Während das Museum Gertsch in Burgdorf sich dem Frühwerk widmet, zeigt das Kunstmuseum Bern das Schaffen seit 1977 und die seit 1986 entstandenen monumentalen Holzschnitte. Auch hier benützte Gertsch Diabilder als Vorlagen, die er in unkonventioneller Holzschnitttechnik umsetzt. Mit dem Hohleisen schneidet er einzelne Lichtpunkte der Projektion in das Holz. Für die Ästhetik seiner Farbholzschnitte ist auch die Qualität der Materialien wichtig: Sie werden mit hochwertigen Pigmenten auf handgeschöpftes Papier gedruckt, das in Japan speziell für ihn hergestellt wird. Jeder Abzug wird in einer anderen Farbe gedruckt und ist deshalb ebenso ein Unikat wie die Gemälde.

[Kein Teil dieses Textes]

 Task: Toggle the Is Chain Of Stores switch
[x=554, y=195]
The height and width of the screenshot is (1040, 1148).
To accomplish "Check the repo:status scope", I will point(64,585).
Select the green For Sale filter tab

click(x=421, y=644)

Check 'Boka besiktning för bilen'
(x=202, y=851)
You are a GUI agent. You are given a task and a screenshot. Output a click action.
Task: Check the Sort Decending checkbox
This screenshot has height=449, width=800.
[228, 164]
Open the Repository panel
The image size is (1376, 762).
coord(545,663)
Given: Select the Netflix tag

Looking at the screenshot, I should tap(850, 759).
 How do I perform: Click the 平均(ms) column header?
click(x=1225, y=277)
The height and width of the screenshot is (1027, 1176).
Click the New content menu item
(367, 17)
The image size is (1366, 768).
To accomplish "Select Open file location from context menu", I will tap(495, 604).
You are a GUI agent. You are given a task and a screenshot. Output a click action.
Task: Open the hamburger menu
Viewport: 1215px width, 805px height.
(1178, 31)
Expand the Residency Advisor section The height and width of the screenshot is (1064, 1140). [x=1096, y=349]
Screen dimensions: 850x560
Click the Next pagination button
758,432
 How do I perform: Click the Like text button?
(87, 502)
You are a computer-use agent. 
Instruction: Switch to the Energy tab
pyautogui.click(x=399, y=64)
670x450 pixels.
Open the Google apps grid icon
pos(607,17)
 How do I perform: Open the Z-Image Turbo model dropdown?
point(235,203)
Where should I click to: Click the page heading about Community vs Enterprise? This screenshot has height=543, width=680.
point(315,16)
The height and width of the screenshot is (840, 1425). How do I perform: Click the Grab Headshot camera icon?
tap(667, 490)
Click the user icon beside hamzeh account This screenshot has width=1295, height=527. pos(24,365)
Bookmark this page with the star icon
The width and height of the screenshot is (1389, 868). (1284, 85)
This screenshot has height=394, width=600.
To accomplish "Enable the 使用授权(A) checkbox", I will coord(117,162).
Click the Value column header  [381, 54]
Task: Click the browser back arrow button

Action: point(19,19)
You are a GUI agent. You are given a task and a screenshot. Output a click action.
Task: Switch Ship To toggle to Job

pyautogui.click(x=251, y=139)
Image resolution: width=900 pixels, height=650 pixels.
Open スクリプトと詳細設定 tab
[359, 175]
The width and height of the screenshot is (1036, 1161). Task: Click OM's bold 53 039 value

Abstraktion durch Figuration

Als Motive wählt Gertsch bewusst unscheinbare, alltägliche Naturausschnitte, die das ganze Bild ausfüllen: die Oberfläche des Flusses Schwarzwasser oder einzelne Pflanzen wie die Pestwurz. Durch die Aneinanderreihung von zwei oder drei Holzschnitten steigert sich die Monumentalität der Bilder nochmals und der Betrachtende ist völlig von der Naturszene umfangen. Obwohl die Holzschnitte ebenfalls auf fotografischen Vorlagen beruhen, erscheinen sie teils wie abstrakte Bilder, da das Gegenständliche sich bei solcher Vergrösserung aufzulösen scheint.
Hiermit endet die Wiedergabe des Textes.